しかし、中国人やオランダ人などのヨーロッパ人の法や商習慣からすれば、バリ島の浜の住民がしたことは犯罪であり、その住民がしたことにその地を統治する王様に補償を要求するのは当然のことでした。この風習や習慣や考え方や文化の違いが衝突を生んだのです。結局、オランダ人は大きな大砲を積んだ軍艦数隻でを浜を囲み、浜を使ったバリ住民の商活動を停止させました。この、あいさつや礼儀を失したオランダ人のやりかたに、誇りを傷つけられた王様は、賠償金が支払えるお金は持っているのに、賠償を断り、戦争がはじまりました。王様に従う家来や住民は槍やナイフで立ち向かい、一方オランダ軍は、軍船の大砲からの艦砲射撃と、銃を持った軍隊で攻めていきました。そしてほぼ1日でバリの1つの王国が滅んでしまい、多くの人が死んでいきました。だいたいそういうストーリーです。
オランダ人たち、バリを支配する者たちの価値観とバリの王様を中心としたバリ人の価値観の違いが多くの人の命を失うという戦争に突入させました。開戦のきっかけが王様の誇り、オランダ人の無礼が許せないというものでした。
人間の価値観が衝突を生むし、「誇りを傷つけられたまま生き恥をさらすより死を選ぶ」という生き方もあるということです。
僕は金正恩とトランプのことを知らないのですが、今までのニュースを観て、金正恩が父金正日の教育や生き方を教わっていて、それが金正恩の形成された価値観の全てだとしたら、トランプが父からの教えやビジネスの世界から富を勝ち取ることで獲得した弱肉強食の価値観でそれが彼の価値観の全てだとしたら、お互いが自分が一番だという価値観に染まっていて、お互いの価値観は理解し合えないだろうと今考え始めています。
世界を平和にする方法 その2
この「誇りを傷つけられたまま生き恥をさらすより死を選ぶ」という生き方はテロを行っている人々の価値観にも通じているように思います。
この考え方が利他に基づくものか、利己主義に基づくものか、いろいろ、その状況によって判断が分かれるものですが。守ろうとする行為が利他であっても、その守ろうとする組織にとって組織の利己主義に基づく命令であったりして、個人にその行為が世界から見て、ちゃんと自分で考えられることが大切です。

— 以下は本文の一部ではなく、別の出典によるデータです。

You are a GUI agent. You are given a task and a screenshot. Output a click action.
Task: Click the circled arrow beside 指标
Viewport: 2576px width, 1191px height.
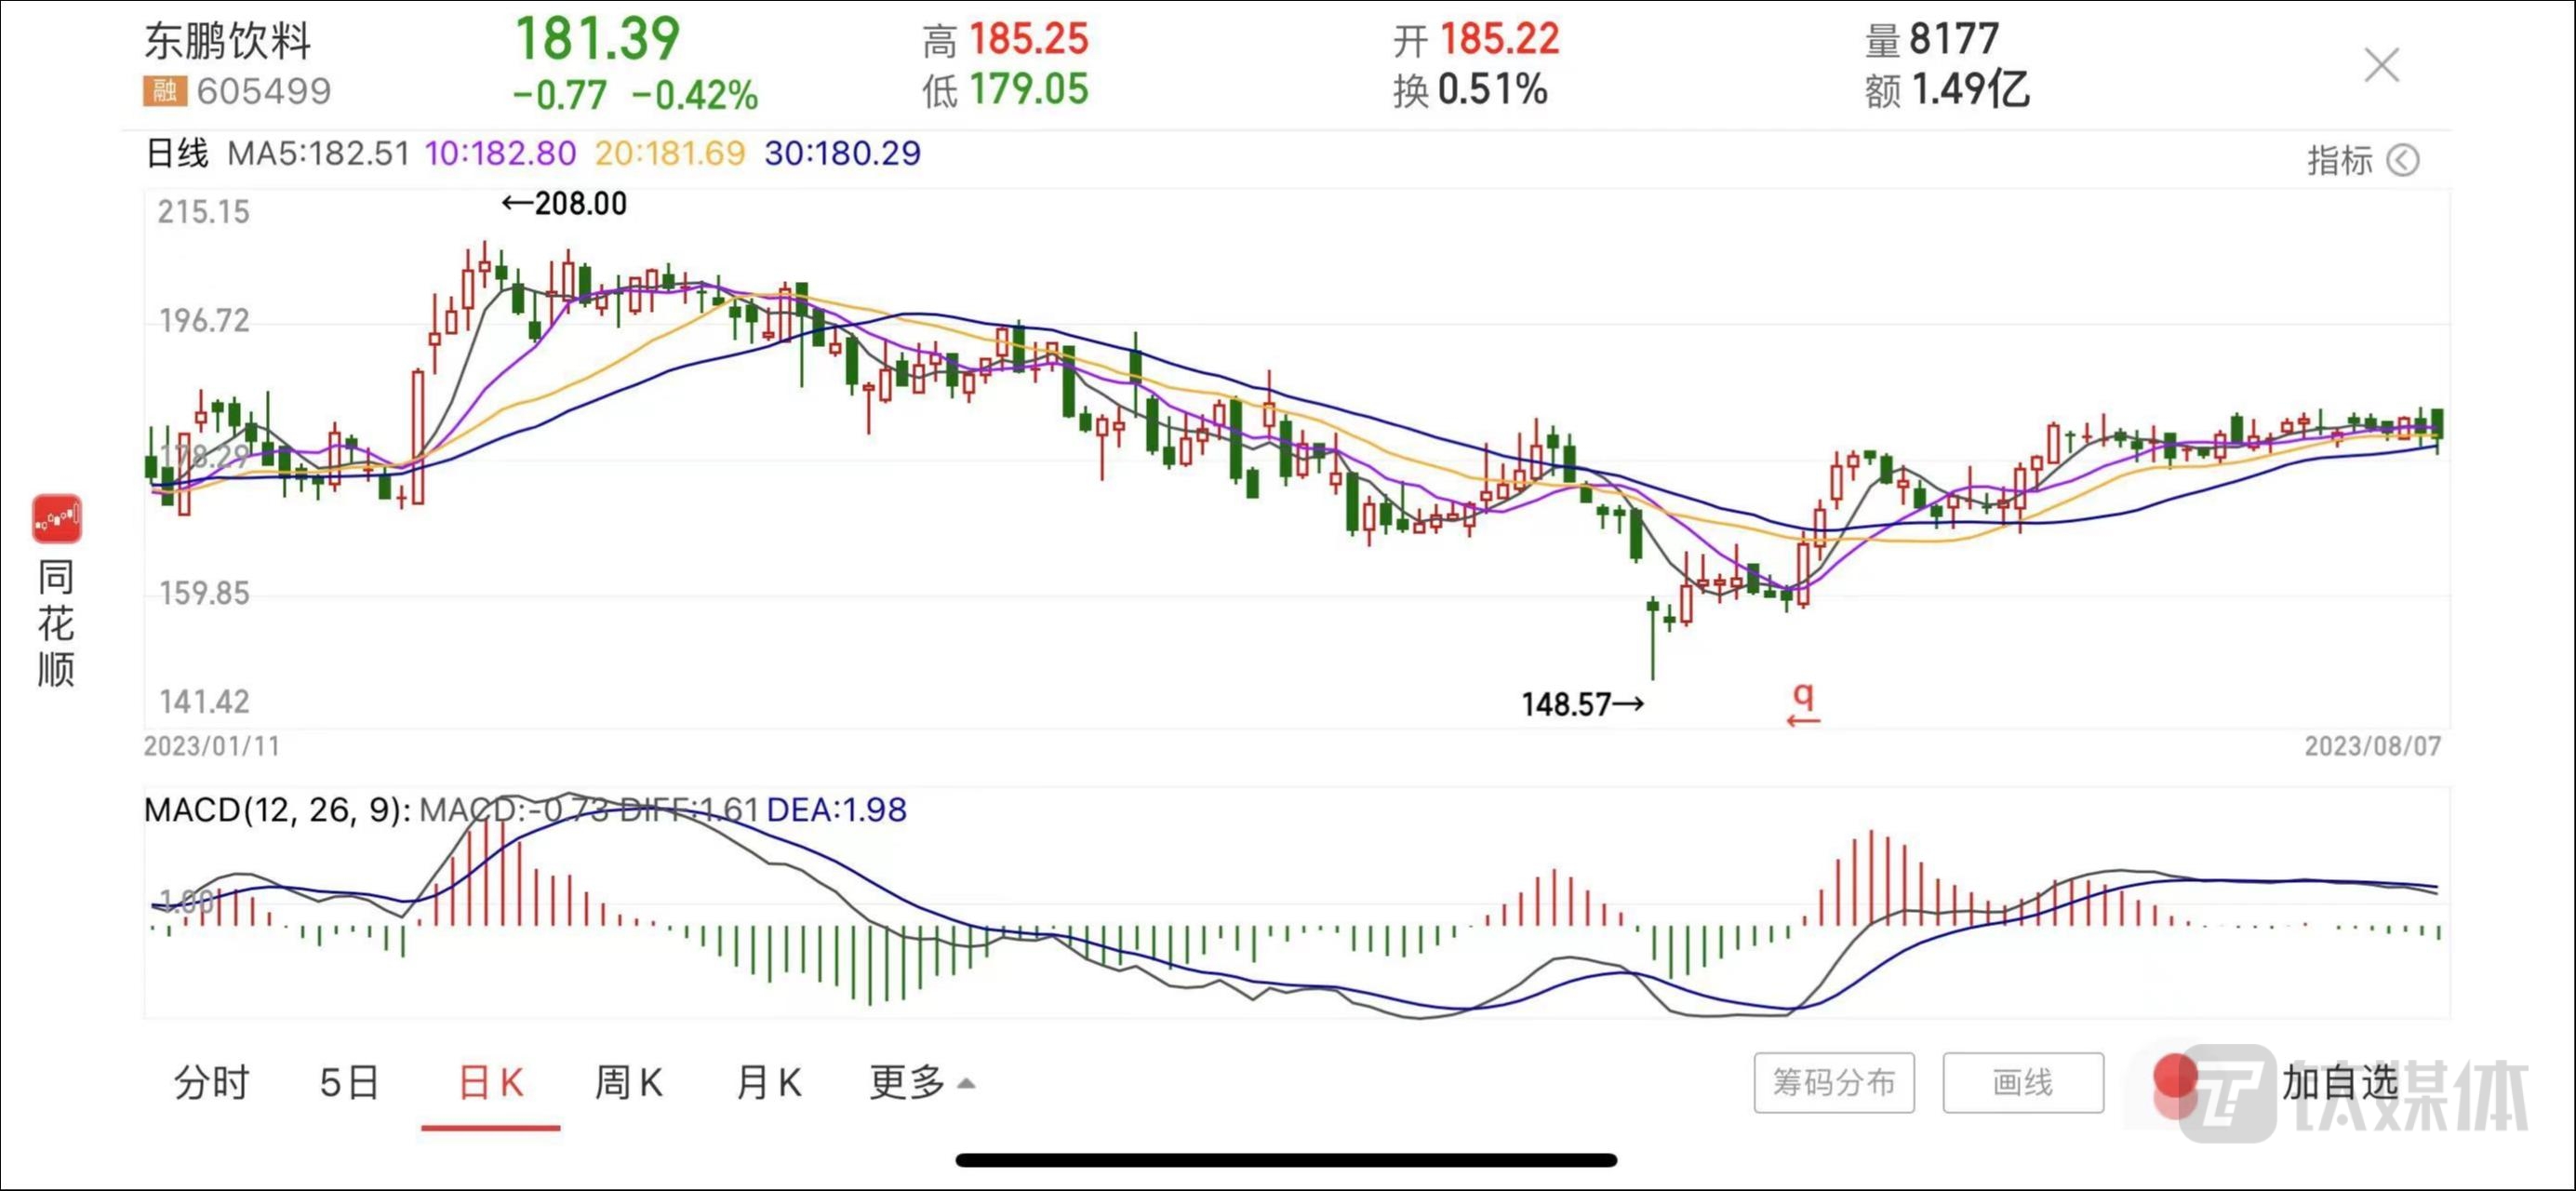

この軋轢を生む価値観の認識のずれや相違を失くしていくことが急務ですが、それは対立する者がお互い対話し、腹を割って話をしないと治らないことです。
しかし双方のリーダーたちが他者を理解できない人だとしたら、その人を教育している暇がありません。人間は価値観を形成していく(大人になる)のに何十年もかかります。
リーダーたちの意味のないプライドがぶつかるのは、「寛容力・理解力」そして、「人間の器の大きさ」「知恵力」そして、何をたいせつにすべきかという価値観が欠如しているせいで、それを形成するためには「ある教育」が必要です。
もっというなら、この国同士の軋轢の原因は国それぞれの国のしくみとか、世界の経済の仕組みとか、核兵器も含めた軍事力のしくみだけでなく、その国を形成しているリーダー以外の人間の価値観の教育も必要なのです。
それと、個人が言いたいことを考えて的確に伝える能力や社会的仕組みと、個人がちゃんと受け取る能力とそれを許す社会的仕組みが必要です。
ある教育
この軋轢を生んでいる仕組みを作ったのも人間で、ぶつかり合っている人は「他の世界を知らず、自分を信じられない人」です。
もっというなら、「成長しない人、学んで変化できない人、自分のことを自分で始末できない人、独立していない人、考えることなく組織や過去に盲従する人」です。
だからその逆の人を育てればいいのです。簡単に言うと、「学びながら誰とでも仲良くなれる人」です。学ぶためには、成長するには個人だけの努力では限界があるということです。
だから、自分を成長させ独立するためには他者の力が必要だと認識し、自然に誰からでも新しいノウハウや知恵を生み出すヒントをもらうことが大事だと思うのです。
その「誰とでも仲良くなれる人」になるために一番必要なことは、幼児の時からいろいろな人とよく遊ぶということです。
今の人たちは、特に先進国では遊ぶことが軽視され、大人のエゴでお受験や多くの習い事をして遊ぶ時間がなくて、大人たちより忙しい子供が多いです。その習い事が楽しめて、遊びでやれてればいいけど、親に怒鳴られながらやっているのだったら子どもにとっては不幸なことです。それより、自分が自分で選んだ遊びがやれることが大事です。そして、その子が何に興味を示し、どういうことをより多く楽しめるかを見極めるのが親や大人たちの役目です。
「世界のどこにいても、他者とコミュニケーションが取れ、自分を信じて成長していける人」にしていく教育が広がればいいと思っています。そのためには、こどものときから、自分がやる遊びを子ども自身に選択させることを習慣づけて、自分で行うことを自分で選びその結果に自分で責任を取ることを普通のことにすべきです。そうすれば、どうすれば自分を幸せにできるかを考え、おのずと、幸せにつながる結果を出すようになるはずです。さらに、もっと面白い遊びを創造できるようになります。そして、コミュ二ケーション能力が高まれば、自分だけでなく自分を含めたチームを幸せにする遊びを考えるようになり、大人になってそれが、自分を含めたグループの人たちを幸せにするグッドアイデアを考え出し、それを実行する人になっていくと思います。だから、幼児教育が大事です。そして、世界中の学校のどこでも学べて、どこでも単位が取れて、どこでも卒業できるようにすればいいです。日本は特に、幼児教育から、デンマークなどの北欧の教育を導入して、国民の幸福度が高い国にして欲しいです。
国の枠を超えて、世界の平和を創ることをビジョンとした価値を持つ人たちが繋がっていくことが大事だと思います。そうなったとき、何らかの役目が果たせるその人独自の能力の追求こそが、教育の目的となりそうです。
短絡的かもしれませんが、子供を一人でもまたは多くの人ともそしてあちこちで選択種を与えてよく遊ばせることが世界の平和につながるし、自分で退官し考える教育が大事ということと、世界の平和をつくる人間が育つのには何世代か長い時間がかかるということでした。
残念ながら、トランプ、金正恩の対立には間に合わないので、被害が最小となるにはどうしたらいいかを考えた方がいいように思います。しかも、最悪の有事に備えながら。
全世界の人間が考えれば、解決策は絶対あるはずです。